Klausurbearbeitung “für den Prüfer“
Mit dem Wissen um diese Bewertungsumstände sollte der Bearbeiter darum bemüht sein, die Klausur zumindest ein Stück weit auch derart für den Prüfer zu schreiben, damit diesem die Bewertung einfach gestaltet und er mit Blick auf die Punktevergabe letztlich wohlgesonnen gestimmt wird. Präsentiert werden sollte dem Korrektor ein anschauliches und übersichtliches Gutachten, das einen verständlichen Lösungsweg aufzeigt und genügend Erörterungen zu Problemstellungen mit den dazugehörigen Schlagworten bietet, welche der Prüfer ohne Weiteres mit einem Haken versehen kann, statt angestrengt darüber nachdenken zu müssen, was mit dieser oder jener Formulierung wohl gemeint sein könnte. Zwar steht sowohl den Prüflingen ein Antwort- als auch den Prüfern ein Bewertungsspielraum zu, doch sollten diese auf beiden Seiten nicht allzu oft ausgereizt werden, um es insgesamt nicht an einer stimmigen Klausur zweifeln zu lassen. Unbedingt sollte es vom Examenskandidaten bewerkstelligt werden, möglichst viele Problemschwerpunkte zu erkennen, diese an den dafür passenden Stellen zu erörtern und schließlich eine fundierte Lösung aufzubereiten, um viele Teilpunkte zu erlangen.
Allgemeine Bemerkungen zur Klausurbearbeitung und -darstellung
Den ersten Eindruck von der Leistung des Examenskandidaten erhält der Prüfer unweigerlich bei der Ansicht der gutachtlichen Bearbeitung an sich, welcher mehr Bedeutung zu kommt, als es so manchem Kandidaten bewusst zu sein scheint. Die Grundlagen und die optimale Vorgehensweise zur Darstellung der äußeren Form sowie zur generellen inhaltlichen Gestaltung der Klausurbearbeitung bilden die folgenden Punkte:
Grundgerüst
Das Grundgerüst der Klausurbearbeitung bildet eine lesbare Schrift sowie ein übersichtlicher Aufbau, etwa indem Überschriften und Absätze verwendet werden. Auf Einschübe am Seitenrand oder gar zwischen den Zeilen sollte unbedingt verzichtet werden. Stattdessen sind fehlende Passagen auf einem weiteren Blatt niederzuschreiben und im Gutachten mit einem Stern kenntlich zu machen. Die zusätzliche Seite kann dann mit einem Buchstaben (z. B. „S. 1a“) beschriftet werden.

*Gespeicherte Daten*

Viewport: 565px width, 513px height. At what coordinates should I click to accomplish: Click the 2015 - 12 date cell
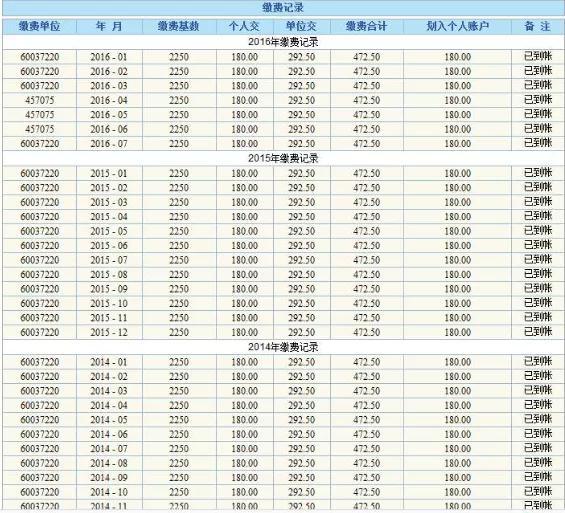[109, 333]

*Aufgabe*
Was soll man laut dem Lesetext mit fehlenden Passagen machen, statt sie am Rand oder zwischen den Zeilen einzufügen?

*Erledigte Aufgabe*
Man schreibt sie auf einem weiteren Blatt nieder und macht sie im Gutachten mit einem Stern kenntlich.